3) Substituição dos livros societários por registros mecanizados ou eletrônicos;

4) Havendo preterição do regime quanto à distribuição de dividendos, dá grande poder à Tertúlia de Acionistas para que deliberem a saudação, ignorando-se as reservas de lucros estabelecidas em lei, observadas, porém, as preferências de acionistas preferencialistas. Cuidou-se de uma simplificação das regras contábeis previstas na lei;

5) A CVM poderá flexibilizar regras para facilitar o entrada da S/A simplificada ao mercado de capitais, dispensando a obrigatoriedade de instalação do Juízo Fiscal, e dispensando a obrigatoriedade da intermediação da distribuição de valores mobiliários no mercado por instituição financeira.
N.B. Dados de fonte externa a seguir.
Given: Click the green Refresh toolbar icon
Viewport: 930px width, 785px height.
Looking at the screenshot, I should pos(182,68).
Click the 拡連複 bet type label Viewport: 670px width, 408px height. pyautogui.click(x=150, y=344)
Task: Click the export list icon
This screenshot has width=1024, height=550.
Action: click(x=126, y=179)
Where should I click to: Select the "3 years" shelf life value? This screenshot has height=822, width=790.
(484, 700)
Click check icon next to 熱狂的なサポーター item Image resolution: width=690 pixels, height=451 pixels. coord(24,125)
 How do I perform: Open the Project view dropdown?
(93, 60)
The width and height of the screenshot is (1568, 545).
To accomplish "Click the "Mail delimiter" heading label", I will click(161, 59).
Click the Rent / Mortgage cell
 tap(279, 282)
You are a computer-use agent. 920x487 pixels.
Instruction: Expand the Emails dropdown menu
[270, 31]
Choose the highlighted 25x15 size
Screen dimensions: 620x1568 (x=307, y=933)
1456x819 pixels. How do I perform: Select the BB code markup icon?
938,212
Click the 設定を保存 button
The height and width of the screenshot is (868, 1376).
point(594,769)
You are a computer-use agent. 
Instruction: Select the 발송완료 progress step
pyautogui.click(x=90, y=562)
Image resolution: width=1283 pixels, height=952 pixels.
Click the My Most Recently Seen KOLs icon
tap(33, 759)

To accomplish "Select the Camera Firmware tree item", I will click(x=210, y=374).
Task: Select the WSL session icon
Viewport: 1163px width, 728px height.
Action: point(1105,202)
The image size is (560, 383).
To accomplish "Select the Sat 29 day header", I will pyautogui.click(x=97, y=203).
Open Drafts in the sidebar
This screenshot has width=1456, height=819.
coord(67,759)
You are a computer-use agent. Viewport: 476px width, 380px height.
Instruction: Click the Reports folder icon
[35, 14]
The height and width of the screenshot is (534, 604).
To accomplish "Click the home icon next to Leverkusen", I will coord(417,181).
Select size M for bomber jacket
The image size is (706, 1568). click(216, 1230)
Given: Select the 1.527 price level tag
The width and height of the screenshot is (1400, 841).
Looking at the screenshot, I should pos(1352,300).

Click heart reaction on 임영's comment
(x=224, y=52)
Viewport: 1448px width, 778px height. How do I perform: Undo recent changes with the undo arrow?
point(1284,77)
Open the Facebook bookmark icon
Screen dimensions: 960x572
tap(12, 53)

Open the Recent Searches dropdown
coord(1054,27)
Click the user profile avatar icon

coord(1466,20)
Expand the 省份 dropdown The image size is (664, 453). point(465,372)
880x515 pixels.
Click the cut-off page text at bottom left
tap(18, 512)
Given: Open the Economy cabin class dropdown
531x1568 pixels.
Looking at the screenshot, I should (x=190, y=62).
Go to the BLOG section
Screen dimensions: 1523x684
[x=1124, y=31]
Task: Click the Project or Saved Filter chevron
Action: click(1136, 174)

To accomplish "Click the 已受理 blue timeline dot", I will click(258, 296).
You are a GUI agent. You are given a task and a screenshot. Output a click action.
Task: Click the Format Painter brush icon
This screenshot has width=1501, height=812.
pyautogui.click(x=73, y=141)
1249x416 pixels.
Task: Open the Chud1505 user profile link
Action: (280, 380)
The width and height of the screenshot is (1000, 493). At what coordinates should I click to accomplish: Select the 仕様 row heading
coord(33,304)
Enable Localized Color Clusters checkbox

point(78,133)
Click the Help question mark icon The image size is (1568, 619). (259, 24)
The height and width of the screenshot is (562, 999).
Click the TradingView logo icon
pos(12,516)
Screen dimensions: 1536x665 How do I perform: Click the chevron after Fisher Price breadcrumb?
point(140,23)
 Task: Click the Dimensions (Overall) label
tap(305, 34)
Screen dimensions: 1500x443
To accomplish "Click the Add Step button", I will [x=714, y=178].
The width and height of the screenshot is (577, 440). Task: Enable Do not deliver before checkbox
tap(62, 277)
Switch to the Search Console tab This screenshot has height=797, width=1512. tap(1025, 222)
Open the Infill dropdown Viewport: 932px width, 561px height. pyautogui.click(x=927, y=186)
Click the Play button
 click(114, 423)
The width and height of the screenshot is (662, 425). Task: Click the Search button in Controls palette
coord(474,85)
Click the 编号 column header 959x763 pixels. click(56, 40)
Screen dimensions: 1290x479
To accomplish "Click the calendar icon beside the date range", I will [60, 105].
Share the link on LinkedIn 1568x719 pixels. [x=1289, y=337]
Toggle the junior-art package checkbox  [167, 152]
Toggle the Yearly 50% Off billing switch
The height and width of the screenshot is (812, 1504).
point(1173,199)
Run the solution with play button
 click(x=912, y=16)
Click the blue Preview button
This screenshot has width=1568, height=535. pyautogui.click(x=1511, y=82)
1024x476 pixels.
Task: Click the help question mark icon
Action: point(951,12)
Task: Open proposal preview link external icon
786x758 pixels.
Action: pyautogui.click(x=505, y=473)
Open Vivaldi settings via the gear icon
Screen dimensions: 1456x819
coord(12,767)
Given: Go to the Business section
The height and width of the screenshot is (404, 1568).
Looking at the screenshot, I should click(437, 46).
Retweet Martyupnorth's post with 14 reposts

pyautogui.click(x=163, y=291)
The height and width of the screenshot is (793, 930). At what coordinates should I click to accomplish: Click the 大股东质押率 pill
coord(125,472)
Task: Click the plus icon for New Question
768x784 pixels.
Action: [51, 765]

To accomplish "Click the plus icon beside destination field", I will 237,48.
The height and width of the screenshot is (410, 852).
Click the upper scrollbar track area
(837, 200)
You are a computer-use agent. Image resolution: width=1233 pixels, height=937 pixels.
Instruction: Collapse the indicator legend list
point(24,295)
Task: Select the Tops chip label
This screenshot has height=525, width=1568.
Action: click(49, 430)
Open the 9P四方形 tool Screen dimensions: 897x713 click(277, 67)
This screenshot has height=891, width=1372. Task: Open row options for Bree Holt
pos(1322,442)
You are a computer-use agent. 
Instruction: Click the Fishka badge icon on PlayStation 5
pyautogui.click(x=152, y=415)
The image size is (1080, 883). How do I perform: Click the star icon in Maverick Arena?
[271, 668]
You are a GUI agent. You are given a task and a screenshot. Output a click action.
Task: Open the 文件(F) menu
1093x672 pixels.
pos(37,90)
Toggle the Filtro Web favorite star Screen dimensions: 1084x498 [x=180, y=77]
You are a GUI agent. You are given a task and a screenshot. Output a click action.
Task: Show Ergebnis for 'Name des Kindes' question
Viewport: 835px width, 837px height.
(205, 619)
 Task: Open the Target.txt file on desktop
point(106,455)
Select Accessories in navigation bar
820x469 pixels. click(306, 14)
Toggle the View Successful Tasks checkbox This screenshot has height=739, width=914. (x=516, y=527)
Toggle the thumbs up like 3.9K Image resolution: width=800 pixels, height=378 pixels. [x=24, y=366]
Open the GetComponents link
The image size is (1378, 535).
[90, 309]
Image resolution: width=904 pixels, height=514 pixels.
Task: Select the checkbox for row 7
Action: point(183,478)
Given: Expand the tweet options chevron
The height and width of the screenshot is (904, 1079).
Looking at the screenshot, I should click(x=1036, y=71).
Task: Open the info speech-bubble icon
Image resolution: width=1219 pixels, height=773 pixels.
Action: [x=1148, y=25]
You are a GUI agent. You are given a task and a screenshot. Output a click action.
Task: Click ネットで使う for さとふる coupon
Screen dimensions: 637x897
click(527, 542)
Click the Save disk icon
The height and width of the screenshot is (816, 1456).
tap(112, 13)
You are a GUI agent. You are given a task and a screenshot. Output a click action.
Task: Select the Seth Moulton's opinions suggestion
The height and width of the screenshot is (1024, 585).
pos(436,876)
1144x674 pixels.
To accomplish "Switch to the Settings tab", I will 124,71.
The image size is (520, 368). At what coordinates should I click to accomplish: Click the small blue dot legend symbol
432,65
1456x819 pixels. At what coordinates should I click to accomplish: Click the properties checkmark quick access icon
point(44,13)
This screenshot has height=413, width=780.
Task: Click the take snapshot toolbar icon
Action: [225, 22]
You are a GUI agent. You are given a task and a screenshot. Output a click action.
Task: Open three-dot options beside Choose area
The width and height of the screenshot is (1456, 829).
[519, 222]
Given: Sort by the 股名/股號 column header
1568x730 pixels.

Porém, parece que a lei se equivocou ao permitir a supressão do recta precípuo do acionista de participar nos lucros, inclusive por meio do dividendo obrigatório, muito uma vez que permitir a supressão do recta do acionista preferencialista de votar na hipótese de não receber dividendos durante três exercícios consecutivos; e

6) A CVM poderá também, visando a facilitação do entrada ao mercado de capitais, promover outras simplificações para a S/A simplificada, uma medida positiva, sobretudo porque tende à redução de custos e desburocratizará procedimentos.

Conclui-se, portanto, que o objetivo da lei é meritório, mas ela seria prescindível no que diz saudação ao Recta Privado, haja vista que o próprio mercado já se encarregara de gerar diversas soluções que foram agora tipificadas.

No espectro do Recta Público, a lei, possivelmente, há de se mostrar útil. Quanto às mudanças na lei societária, elas aparentam ter trazido inovações positivas, mas, por outro lado, alguns equívocos, assim uma vez que erros materiais, os quais haveriam de ser tempestivamente sanados pelo legislador.